Lower hydro generation could increase reliance on natural gas generation and raise prices for natural gas, he said. If California or other states require additional imports to offset the reduction in hydropower, it could cause transmission congestion, he said.

The Pacific Northwest and California account for most of the hydroelectric generation in the nation, and both areas are experiencing dryer-than-average conditions.

Snow water content in California peaked at 60% of normal in 2021 after a similarly dry winter last year, CAISO said its annual summer resource assessment. The average water level in large reservoirs was 70% of normal earlier this year. (See CAISO Could See More Outages this Summer.)

CAISO used Northwest River Forecast Center projections to assess hydropower imports this summer from the Pacific Northwest. The hydrologic center predicted reservoir storage at The Dalles Dam on the Columbia River, a key indicator, will be 89% of average from April to September.

Hydropower accounts for about 15% of California’s summer peak capacity, making it the second largest generation source after natural gas, which fills 57% of the state’s resource needs.

FERC focused on the California hydropower crisis in its Summer Energy Market and Reliability Assessment. Snowpack, the state’s main source of dry-season water, was critically low at 6% of normal levels May 11. Earlier-than-normal runoff will worsen the situation, FERC said. (See FERC Summer Assessment Spotlights Western Drought Risks.)

CAISO has said low in-state hydro could cause problems meeting peak demand this summer. In Friday’s meeting, CEO Elliot Mainzer said the situation adds volatility to resource planning and needs to be accounted for. Whether drought conditions will abate or continue is a big unknown, he said.

“The uncertainty … is absolutely something that we now need to bake into our planning,” Mainzer said.

Hotter, dryer conditions exacerbate the water shortage, he said.
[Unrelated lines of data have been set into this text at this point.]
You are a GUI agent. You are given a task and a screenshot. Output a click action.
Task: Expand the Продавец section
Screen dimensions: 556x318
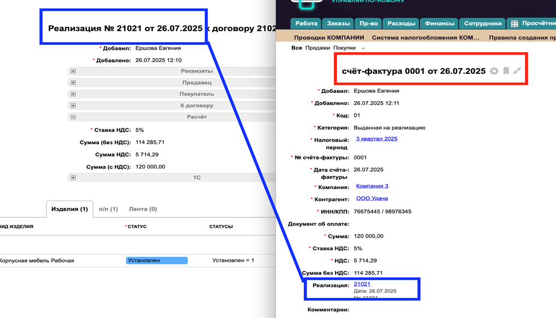[73, 83]
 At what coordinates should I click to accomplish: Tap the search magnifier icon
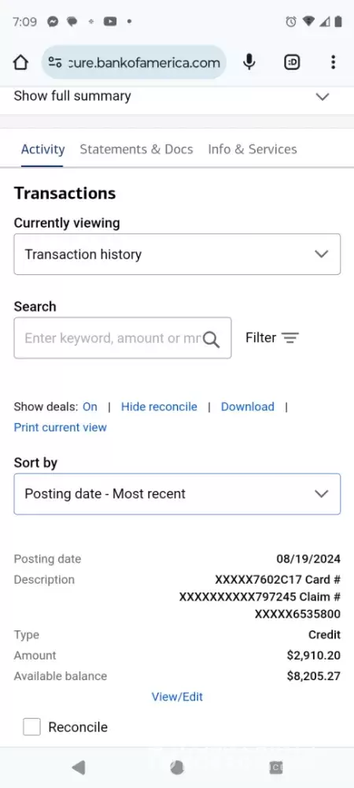[x=212, y=339]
Severe heat waves in the West led to energy emergencies in California and Nevada last summer, and heat waves have already impacted Western states this year.

Triple-digit temperatures and strained resources caused CAISO to issue a warning in June. Portland, Ore., hit a record high of 112 degrees Fahrenheit on Sunday; a similar temperature was expected Monday, the National Weather Service said.

“The associated heat is the other variable that is really putting a lot of stress on the grid at the moment,” Mainzer said.

“Under normal conditions, even on a day when it’s really hot in California, but it’s not super hot in Portland or Salt Lake City or Phoenix, our grid is typically OK,” he said. “But when it gets simultaneously hot and dry in all these different regions, the amount of power available to California through imports … puts a lot of stress on the system.”

Ohio Lawmakers Vote to Block Local Natural Gas Bans

Ohio joined 18 other states Thursday in adopting legislation backed by the gas industry barring municipalities from prohibiting or limiting access to natural gas or propane. The bill now heads to Gov. Mike DeWine’s (R) desk.

Ohio was the seventh largest producer of natural gas among the 35 gas producing states, the Energy Information Administration reported in 2020, based on data collected a year earlier. Though opposed by some local governments as well as the Ohio Municipal League as a violation of the Home Rule provisions in the state constitution, passage of H.B. 201 was never in question. The bill cleared the Senate on a 25-7 party-line vote Thursday after passing the House 65-32 in May with all but two Democrats opposed.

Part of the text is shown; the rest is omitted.